Canadian Heritage Minister James Moore slammed critics of his copyright reform bill on Tuesday, calling them “radical extremists” who are trying to “drum up fear” about the proposed bill.
Moore was speaking in front of an audience of business leaders at the Toronto Board of Trade, and hosting the Paris-based International Chamber of Commerce for a discussion about protecting intellectual property.
The minister didn’t mince words. In a few broad strokes, he painted critics of Bill C-32’s digital locks protections as unqualified and dishonest. “There are those who pretend to be for copyright reform but don’t believe in actual copyright reform.”
The bill is Canada’s third attempt to update its Copyright Act since it was last done in 1997, which pre-dates iPods and digital video recorders. The bill makes it illegal to break digital locks – also called technological protection measures – save for a few exceptions.
Opposition parties, such as the NDP and the Liberal Party, have voiced concern about this provision in the press. Other critics of the provision include consumer group Canadian Consumer Initiative and Michael Geist, Canada’s Research Chair in Internet and E-commerce Law based at the University of Ottawa.
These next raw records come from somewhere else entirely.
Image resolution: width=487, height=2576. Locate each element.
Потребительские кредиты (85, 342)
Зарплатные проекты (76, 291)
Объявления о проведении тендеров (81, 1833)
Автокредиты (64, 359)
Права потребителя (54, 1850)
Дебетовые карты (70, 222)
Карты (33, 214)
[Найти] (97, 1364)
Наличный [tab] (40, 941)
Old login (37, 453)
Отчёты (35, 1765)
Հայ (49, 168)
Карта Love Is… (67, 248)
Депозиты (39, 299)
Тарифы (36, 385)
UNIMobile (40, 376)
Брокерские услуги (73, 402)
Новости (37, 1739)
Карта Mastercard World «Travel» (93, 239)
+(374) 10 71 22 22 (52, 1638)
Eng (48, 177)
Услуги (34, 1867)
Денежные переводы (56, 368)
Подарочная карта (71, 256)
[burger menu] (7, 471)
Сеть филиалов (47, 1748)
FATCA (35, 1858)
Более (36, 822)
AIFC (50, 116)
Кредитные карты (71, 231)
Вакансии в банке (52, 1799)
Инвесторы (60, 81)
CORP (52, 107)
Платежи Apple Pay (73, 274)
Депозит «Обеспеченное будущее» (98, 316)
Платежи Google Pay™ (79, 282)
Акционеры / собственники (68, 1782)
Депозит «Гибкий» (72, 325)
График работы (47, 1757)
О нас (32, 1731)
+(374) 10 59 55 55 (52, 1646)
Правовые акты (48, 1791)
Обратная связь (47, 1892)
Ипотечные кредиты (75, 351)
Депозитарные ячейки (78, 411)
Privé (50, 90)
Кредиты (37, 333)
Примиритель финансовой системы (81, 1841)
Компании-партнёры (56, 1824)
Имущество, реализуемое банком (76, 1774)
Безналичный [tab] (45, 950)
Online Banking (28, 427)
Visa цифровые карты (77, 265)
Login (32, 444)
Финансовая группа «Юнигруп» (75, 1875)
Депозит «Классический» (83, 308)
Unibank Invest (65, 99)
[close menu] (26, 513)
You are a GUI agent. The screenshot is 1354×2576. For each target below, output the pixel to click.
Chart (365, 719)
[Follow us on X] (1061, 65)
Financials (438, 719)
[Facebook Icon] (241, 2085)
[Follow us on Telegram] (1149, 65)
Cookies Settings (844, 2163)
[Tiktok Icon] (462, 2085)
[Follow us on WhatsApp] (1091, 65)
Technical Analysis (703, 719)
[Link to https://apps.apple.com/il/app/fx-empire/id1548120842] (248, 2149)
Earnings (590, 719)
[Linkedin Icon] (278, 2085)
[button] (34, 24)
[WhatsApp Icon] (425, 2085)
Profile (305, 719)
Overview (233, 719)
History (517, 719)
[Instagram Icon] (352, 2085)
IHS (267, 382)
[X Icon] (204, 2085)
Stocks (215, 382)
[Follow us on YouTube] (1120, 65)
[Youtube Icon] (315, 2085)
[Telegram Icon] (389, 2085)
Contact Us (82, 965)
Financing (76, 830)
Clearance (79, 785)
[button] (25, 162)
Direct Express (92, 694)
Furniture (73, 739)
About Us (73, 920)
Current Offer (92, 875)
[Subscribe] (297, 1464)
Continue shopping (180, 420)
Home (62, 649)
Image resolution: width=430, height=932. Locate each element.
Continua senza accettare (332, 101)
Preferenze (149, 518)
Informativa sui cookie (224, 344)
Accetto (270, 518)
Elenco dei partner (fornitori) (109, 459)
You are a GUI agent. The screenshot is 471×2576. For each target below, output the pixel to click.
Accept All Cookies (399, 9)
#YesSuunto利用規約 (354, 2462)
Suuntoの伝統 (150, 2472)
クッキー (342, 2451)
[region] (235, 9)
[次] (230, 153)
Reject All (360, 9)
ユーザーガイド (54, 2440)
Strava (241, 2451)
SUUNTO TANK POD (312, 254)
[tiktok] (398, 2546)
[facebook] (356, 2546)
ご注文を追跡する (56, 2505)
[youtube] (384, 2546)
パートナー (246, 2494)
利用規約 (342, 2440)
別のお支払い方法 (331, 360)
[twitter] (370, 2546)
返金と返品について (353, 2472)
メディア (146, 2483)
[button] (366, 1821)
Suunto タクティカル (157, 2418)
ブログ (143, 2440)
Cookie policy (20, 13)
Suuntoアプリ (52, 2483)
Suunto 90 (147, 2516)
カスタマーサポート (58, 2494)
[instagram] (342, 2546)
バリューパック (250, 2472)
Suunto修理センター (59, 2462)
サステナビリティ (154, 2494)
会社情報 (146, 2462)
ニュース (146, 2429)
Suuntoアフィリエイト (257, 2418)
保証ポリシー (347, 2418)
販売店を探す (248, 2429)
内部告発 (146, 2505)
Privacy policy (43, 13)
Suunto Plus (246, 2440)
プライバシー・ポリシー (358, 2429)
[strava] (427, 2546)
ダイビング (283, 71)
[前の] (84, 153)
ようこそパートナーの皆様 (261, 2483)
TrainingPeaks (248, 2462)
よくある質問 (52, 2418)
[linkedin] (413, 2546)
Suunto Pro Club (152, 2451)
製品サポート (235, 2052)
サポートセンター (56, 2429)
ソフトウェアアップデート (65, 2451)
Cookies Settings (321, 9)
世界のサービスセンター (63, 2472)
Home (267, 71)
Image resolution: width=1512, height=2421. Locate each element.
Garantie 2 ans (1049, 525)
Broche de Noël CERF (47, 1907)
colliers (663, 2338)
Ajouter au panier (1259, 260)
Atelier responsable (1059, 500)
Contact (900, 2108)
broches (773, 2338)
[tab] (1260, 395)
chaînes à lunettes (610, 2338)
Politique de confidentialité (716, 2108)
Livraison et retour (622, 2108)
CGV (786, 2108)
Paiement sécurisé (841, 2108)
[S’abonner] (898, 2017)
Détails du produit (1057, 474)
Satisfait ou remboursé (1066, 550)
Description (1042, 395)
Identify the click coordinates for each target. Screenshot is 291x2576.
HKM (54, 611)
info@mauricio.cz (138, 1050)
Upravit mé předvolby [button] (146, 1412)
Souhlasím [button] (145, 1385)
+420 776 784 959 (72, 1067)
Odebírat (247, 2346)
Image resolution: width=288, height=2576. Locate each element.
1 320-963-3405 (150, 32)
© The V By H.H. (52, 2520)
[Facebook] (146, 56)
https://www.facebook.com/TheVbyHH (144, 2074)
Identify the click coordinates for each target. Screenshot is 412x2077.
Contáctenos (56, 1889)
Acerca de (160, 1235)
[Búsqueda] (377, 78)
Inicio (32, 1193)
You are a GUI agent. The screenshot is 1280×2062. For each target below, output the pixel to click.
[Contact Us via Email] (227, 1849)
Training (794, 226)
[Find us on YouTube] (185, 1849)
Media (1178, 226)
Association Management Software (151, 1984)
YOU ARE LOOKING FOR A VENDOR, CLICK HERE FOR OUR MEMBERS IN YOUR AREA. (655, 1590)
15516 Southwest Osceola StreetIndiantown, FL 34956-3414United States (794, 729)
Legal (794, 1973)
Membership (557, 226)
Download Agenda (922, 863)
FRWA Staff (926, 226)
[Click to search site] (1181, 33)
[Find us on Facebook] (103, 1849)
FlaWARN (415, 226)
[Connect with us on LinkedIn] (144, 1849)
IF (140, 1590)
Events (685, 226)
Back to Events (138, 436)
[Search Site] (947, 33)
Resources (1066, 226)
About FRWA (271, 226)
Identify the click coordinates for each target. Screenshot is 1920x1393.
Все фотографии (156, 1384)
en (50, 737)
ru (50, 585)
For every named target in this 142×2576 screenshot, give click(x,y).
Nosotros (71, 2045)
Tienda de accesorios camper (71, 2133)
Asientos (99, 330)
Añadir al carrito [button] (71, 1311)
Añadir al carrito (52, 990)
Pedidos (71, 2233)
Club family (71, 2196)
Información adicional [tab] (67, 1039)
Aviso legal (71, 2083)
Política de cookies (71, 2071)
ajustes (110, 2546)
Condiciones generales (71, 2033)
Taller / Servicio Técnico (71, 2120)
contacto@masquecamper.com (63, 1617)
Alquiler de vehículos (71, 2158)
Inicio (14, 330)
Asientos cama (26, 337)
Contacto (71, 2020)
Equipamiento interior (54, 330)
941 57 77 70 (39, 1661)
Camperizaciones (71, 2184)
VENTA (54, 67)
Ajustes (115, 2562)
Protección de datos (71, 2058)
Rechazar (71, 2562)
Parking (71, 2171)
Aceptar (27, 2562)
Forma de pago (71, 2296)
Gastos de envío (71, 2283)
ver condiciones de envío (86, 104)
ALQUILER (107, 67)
“Don’t let those … who pretend to be experts on copyright reform put a smiley, shiney, cute face on what is actually a pretty disingenuous campaign to undermine the property rights of individual citizens to invest in their creative goods,” Moore told the audience. “If they do speak up, we need to confront them.”
Critics voicing their views on Facebook and Twitter should be confronted, as must those speaking through talk shows and newspaper articles, he added.
Digital locks give content publishers the ability to prevent format shifting of their products. Consumers who want to transfer a DVD to a computer could be stymied by such measures.
Moore’s uncompromising stance in his description of opponents is the wrong approach, Geist says.
“It feels like a punch in the gut to a lot of Canadians who’ve been actively participating in the copyright debate,” he tells ITBusiness.ca. “To suggest that some reforms are not legitimate and are attempts to mislead is wrong and inappropriate.”
The copyright bill is a balanced approach informed by last summer’s copyright consultations, Moore said. The government isn’t imposing digital locks on anything, but giving copyright holders a way to protect their work.
“They have a right to protect their intellectual property,” he says. “Those who try to hack around those digital protections, those people can’t do that, that’s not allowed.”
When asked if the Conservative Party was flexible on the digital locks provision, Moore said that opposition parties haven’t raised the issue in the form of an amendment to the bill or a question in parliament. But he stopped short of completely shutting the door on the issue.
“If there’s something that comes up at parliamentary committee … then we’ll certainly consider it,” he says. “But so far the opposition has said nothing.”
Critics who seem to pick out a couple of areas of the copyright bill that need revision are just creating a ruse, Moore said.
“They will find any excuse to oppose this bill, to drum up fear, to mislead, to misdirect, to push people in the wrong direction,” he said. “They dress up the fact they don’t believe in copyright reform at all.”
But critics such as the Retail Council of Canada and several educational groups do support much of the proposed legislation, Geist says. Attempts to address the digital locks provisions are genuine.
“I was supportive of much of the legislation,” he says. “To try and tar attempts to fix the bill, so say they are efforts to undermine and mislead, I don’t think is the right way forward.”
‘Notice and notice’ system slammed
Digital locks aren’t the only provision of Bill C-32 coming under fire. Sylvie Forbin, vice-president of public and European affairs at Paris-based Vivideni spoke out against the bill’s “notice and notice” system for warning copyright infringers.
Canada’s Internet service providers currently pass on copyright infringement claims from industry groups to their customers. The customer’s identity is protected from the complainant, and their access to the Internet is not affected. But in France, there is a “three strikes” system where a habitual copyright infringement offender could face fines or loss of Internet service.
Bill C-32 keeps Canada’s notice system at status quo. That’s not good enough, according to Forbin, who described it as “a little backward.”
“When you receive a message and that’s all, there’s no reason to stop,” she says. “If there is no punishment, no fine, or no threat of suspension, the impact will be lowered.”
Moore reiterated his position for the notice and notice system in his speech to the business crowd, adding it was a measure to protect the rights of consumers.
Geist voiced his support for notice and notice as well, referring to one study that showed 70 per cent of Canadians would take down material after receiving a copyright infringement notice.
“I was supportive of Minister Moore in his comments that’s not a direction he wants Canada to move in,” he says.
Bill C-32 will be sent to a committee for debate when Parliament resumes after its summer break.